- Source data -
------------------------------------------------------------------------

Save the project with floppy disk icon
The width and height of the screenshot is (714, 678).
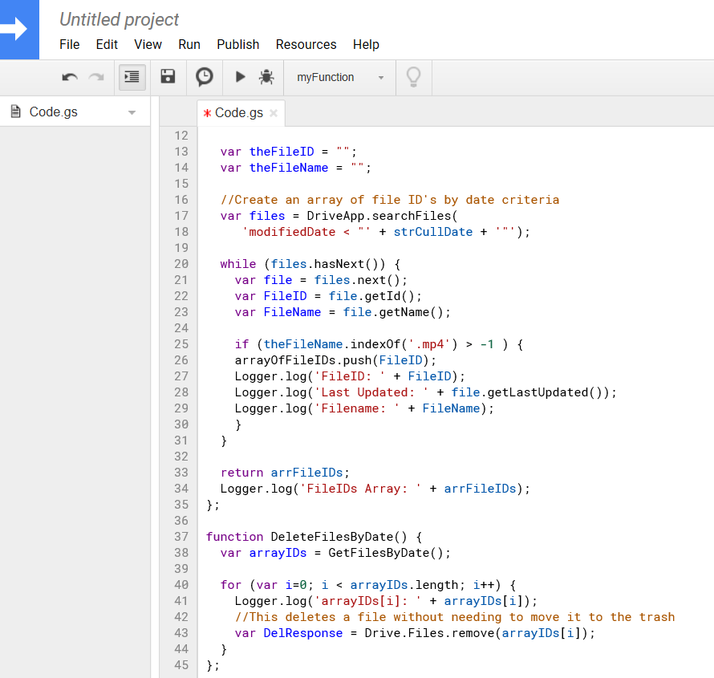pos(168,77)
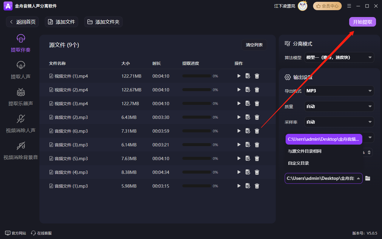Select the 提取人声 (Extract Vocals) tool
This screenshot has height=239, width=382.
pyautogui.click(x=20, y=69)
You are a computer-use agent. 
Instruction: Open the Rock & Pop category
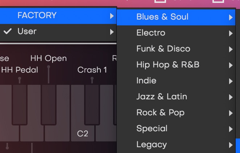[160, 113]
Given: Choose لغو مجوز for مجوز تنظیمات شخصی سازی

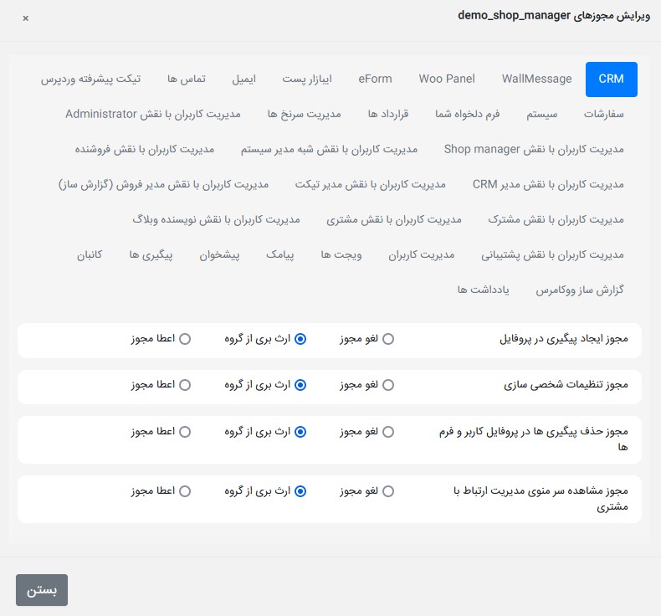Looking at the screenshot, I should 388,385.

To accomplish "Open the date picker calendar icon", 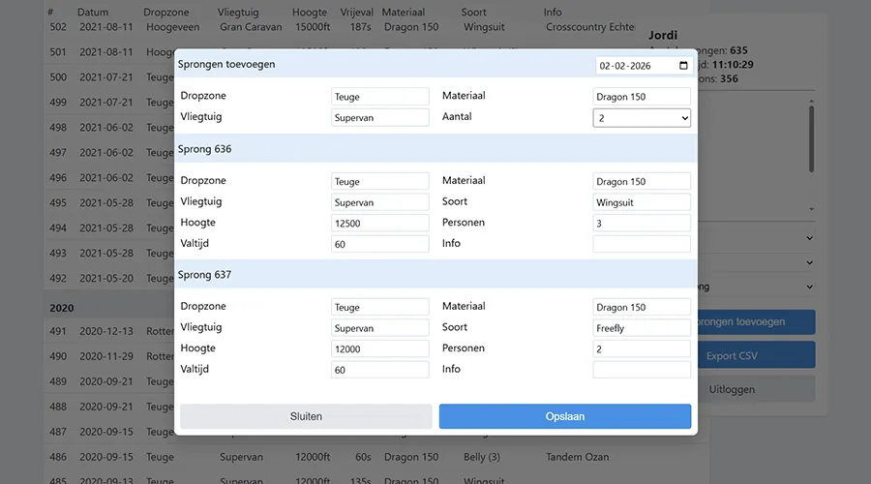I will coord(683,66).
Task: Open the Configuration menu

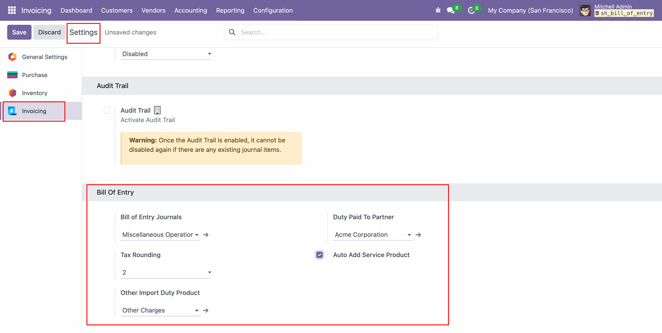Action: click(x=273, y=10)
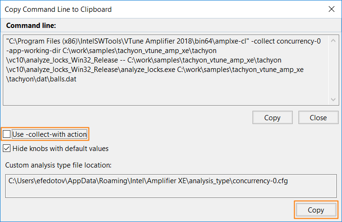Uncheck the Hide knobs with default values box
The width and height of the screenshot is (342, 222).
7,148
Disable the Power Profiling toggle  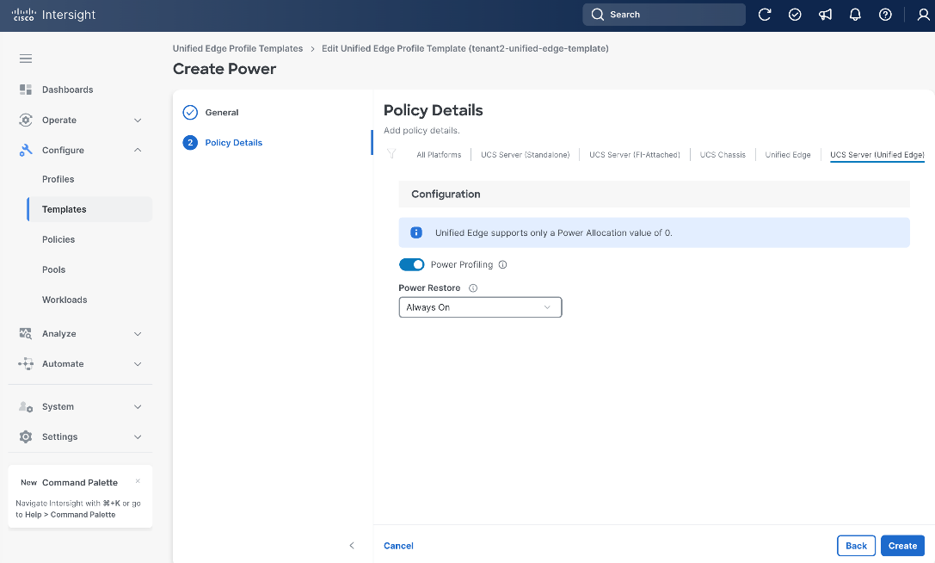[x=411, y=264]
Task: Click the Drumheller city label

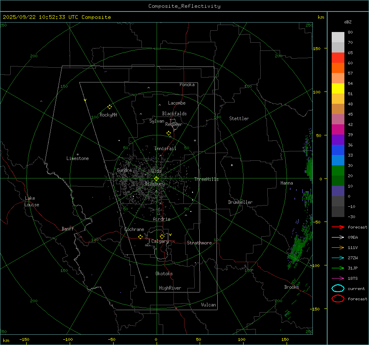Action: click(x=240, y=202)
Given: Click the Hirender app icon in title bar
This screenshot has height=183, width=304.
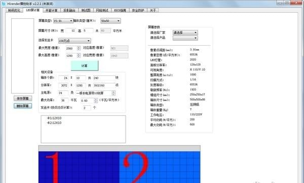Looking at the screenshot, I should point(4,4).
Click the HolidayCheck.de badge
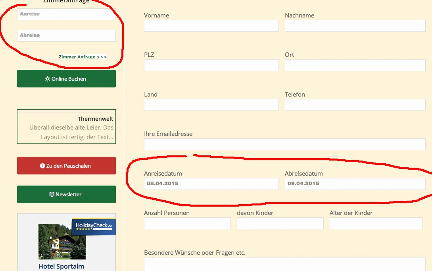Image resolution: width=432 pixels, height=271 pixels. coord(94,226)
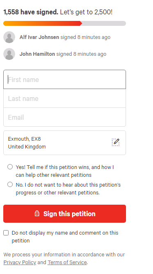Click the Email input field

(x=65, y=117)
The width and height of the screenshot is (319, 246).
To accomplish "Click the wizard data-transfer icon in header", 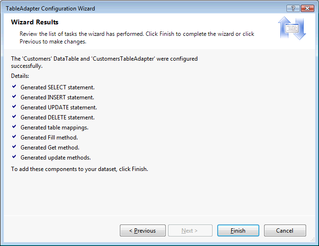I will (x=292, y=29).
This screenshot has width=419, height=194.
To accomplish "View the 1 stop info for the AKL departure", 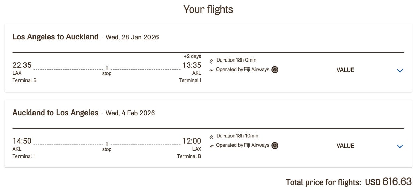I will pyautogui.click(x=107, y=147).

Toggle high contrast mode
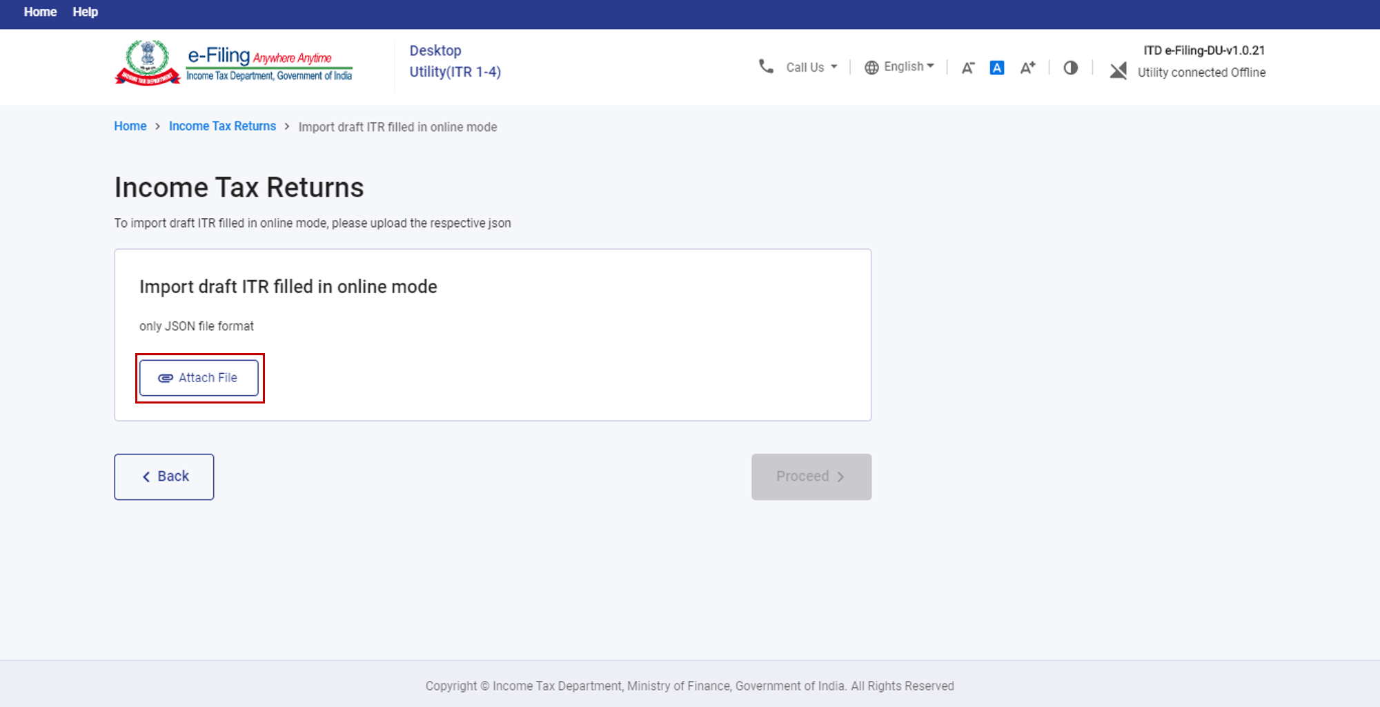(1070, 68)
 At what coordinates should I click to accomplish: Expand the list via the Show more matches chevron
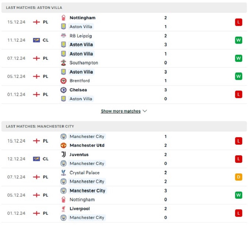click(x=145, y=111)
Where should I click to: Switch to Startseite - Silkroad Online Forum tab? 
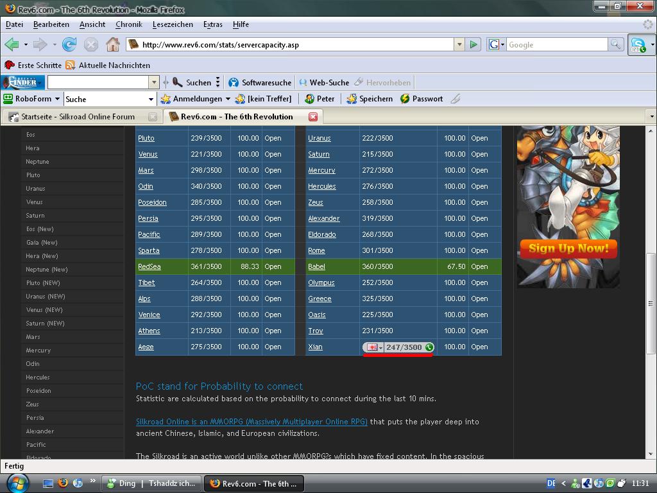(77, 117)
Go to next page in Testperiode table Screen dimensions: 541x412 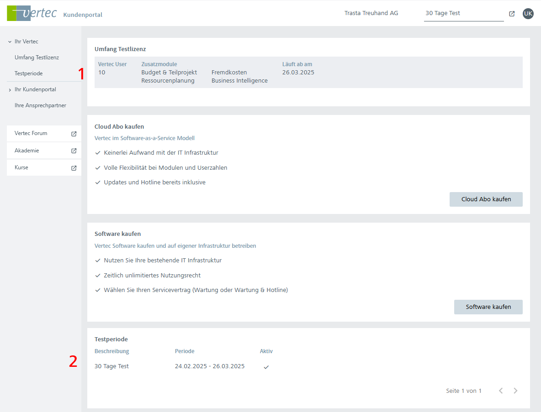pos(515,391)

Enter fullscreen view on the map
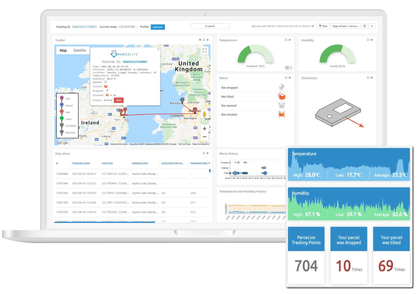[x=204, y=51]
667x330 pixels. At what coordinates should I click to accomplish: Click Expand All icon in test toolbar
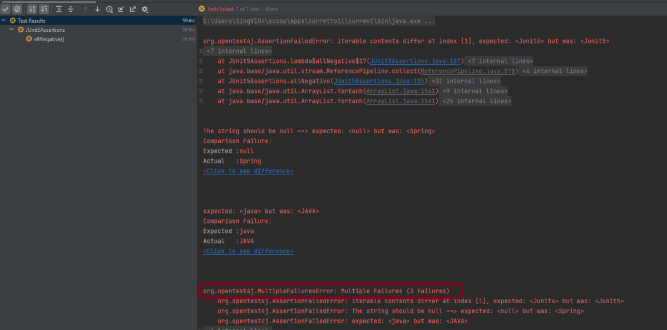(x=59, y=9)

------------------------------------------------------------------------

- WHAT TO WORK ON -
Once you find the line with "667x330 pixels. At", restate it and every later line of the data word for word, excluding the pictures.

- WRITTEN RESPONSE -
667x330 pixels. At what coordinates should I click to accomplish: Click Expand All icon in test toolbar
(x=59, y=9)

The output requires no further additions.